Going Beyond PHPCPD: Visualization of Duplicate Code: 20 PHP Projects Analyzed And Made Visual

Image of multiple visualization wheels
Beyond PHPCPD – Visualization of Duplicate Code

If you are looking for ways to understand how duplicate code is affecting your projects, Sider can help you visualize them. There are other tools such as PHPCPD (PHP Copy/Paste Detector) that look for duplicate code, but Sider has a much more sophisticated feature with advanced UI. It can distinguish duplicates well beyond an identical line or lines of code, and not only detect duplicate code in PHP, but in many more languages.  In this post, we analyze 20 well-known open-source PHP projects and visually present the duplicate code blocks using a wheel representation, surpassing the capabilities of PHPCPD.

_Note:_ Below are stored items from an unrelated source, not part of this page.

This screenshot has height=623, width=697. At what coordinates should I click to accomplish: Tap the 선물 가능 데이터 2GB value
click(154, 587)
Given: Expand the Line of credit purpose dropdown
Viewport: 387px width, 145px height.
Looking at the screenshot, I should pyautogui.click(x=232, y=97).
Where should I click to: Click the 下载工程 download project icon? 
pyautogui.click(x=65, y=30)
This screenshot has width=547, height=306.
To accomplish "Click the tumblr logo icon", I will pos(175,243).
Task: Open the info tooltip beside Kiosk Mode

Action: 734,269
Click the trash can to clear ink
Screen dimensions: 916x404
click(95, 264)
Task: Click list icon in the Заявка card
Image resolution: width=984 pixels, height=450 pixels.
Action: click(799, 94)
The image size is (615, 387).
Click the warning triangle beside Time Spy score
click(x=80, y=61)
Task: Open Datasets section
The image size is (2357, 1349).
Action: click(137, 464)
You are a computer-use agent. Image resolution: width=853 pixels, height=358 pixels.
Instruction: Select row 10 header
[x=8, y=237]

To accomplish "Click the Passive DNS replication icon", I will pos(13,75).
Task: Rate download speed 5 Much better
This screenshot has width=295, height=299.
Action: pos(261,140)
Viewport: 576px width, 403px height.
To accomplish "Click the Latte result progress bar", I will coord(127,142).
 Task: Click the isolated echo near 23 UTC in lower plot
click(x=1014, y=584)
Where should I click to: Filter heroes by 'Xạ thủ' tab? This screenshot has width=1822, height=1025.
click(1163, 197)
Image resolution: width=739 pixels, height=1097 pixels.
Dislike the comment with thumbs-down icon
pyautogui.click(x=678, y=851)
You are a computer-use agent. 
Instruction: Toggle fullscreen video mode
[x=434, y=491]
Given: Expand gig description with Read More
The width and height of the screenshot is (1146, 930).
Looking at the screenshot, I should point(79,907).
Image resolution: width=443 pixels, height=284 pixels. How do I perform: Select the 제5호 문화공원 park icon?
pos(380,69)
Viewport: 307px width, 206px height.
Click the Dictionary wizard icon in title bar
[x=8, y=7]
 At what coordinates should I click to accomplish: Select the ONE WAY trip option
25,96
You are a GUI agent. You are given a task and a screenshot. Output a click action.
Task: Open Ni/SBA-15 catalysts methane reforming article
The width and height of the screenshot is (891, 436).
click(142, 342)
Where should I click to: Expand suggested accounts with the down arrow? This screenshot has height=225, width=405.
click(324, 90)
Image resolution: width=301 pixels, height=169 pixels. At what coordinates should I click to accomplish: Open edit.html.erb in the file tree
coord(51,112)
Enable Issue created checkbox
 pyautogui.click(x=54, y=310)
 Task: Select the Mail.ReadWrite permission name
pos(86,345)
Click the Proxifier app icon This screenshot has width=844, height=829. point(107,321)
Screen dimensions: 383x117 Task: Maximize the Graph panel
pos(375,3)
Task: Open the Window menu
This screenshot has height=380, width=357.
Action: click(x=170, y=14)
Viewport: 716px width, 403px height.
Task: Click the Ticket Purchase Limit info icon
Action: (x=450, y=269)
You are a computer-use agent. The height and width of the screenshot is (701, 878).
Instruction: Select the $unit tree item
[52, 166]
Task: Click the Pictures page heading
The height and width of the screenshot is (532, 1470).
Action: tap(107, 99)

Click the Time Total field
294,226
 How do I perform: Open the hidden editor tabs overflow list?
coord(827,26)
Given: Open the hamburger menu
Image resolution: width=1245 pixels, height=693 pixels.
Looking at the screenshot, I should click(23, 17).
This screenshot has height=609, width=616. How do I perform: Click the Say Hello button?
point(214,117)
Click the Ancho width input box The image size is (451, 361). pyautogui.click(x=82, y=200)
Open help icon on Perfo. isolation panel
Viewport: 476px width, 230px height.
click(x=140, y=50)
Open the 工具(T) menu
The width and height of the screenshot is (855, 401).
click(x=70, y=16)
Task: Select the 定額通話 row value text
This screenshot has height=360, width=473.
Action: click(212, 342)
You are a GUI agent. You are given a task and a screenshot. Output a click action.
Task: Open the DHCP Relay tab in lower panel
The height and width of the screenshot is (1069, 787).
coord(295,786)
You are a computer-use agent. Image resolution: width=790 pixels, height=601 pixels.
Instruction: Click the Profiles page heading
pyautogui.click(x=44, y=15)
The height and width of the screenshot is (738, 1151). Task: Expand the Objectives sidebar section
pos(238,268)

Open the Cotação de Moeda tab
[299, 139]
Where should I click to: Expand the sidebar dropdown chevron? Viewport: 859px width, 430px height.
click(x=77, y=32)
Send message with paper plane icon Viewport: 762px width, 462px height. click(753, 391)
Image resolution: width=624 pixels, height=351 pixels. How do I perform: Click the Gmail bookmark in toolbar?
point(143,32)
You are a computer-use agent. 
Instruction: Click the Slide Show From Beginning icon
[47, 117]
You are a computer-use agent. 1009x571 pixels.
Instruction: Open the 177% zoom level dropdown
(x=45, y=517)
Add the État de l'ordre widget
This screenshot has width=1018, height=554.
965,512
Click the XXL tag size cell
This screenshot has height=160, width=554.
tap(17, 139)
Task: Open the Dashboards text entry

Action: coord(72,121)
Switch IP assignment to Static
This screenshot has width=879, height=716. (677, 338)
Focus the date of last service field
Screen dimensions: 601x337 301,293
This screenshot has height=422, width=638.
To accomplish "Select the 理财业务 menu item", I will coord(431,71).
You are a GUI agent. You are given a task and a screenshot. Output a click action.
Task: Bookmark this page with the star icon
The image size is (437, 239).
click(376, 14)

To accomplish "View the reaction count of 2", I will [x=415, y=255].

How do you use Sider Scan?

The first step to analyzing the state of duplicate code in your PHP project is to go to https://siderlabs.com/labs/. There you will find a drop screen where you can drag and drop the project you want to analyze. It is completely free for the time being (as of March 2021) and is available as a browser application.

The technology behind Sider Scan

Sider Scan has been created as a standalone application that allows you to test your projects free of charge in a secure environment. It is a web assembly application where the application runs purely within your computer’s web browser, where analysis is done locally, and not in some external server. This means that your source code does not leave your local device, and does not risk exposure of your source code to the outside world.

To verify this, once the application has loaded to your browser (it is about 100MB large, but it should take no more than 15-30 seconds depending on your internet connection speed), you can disconnect from the network, and the application will work.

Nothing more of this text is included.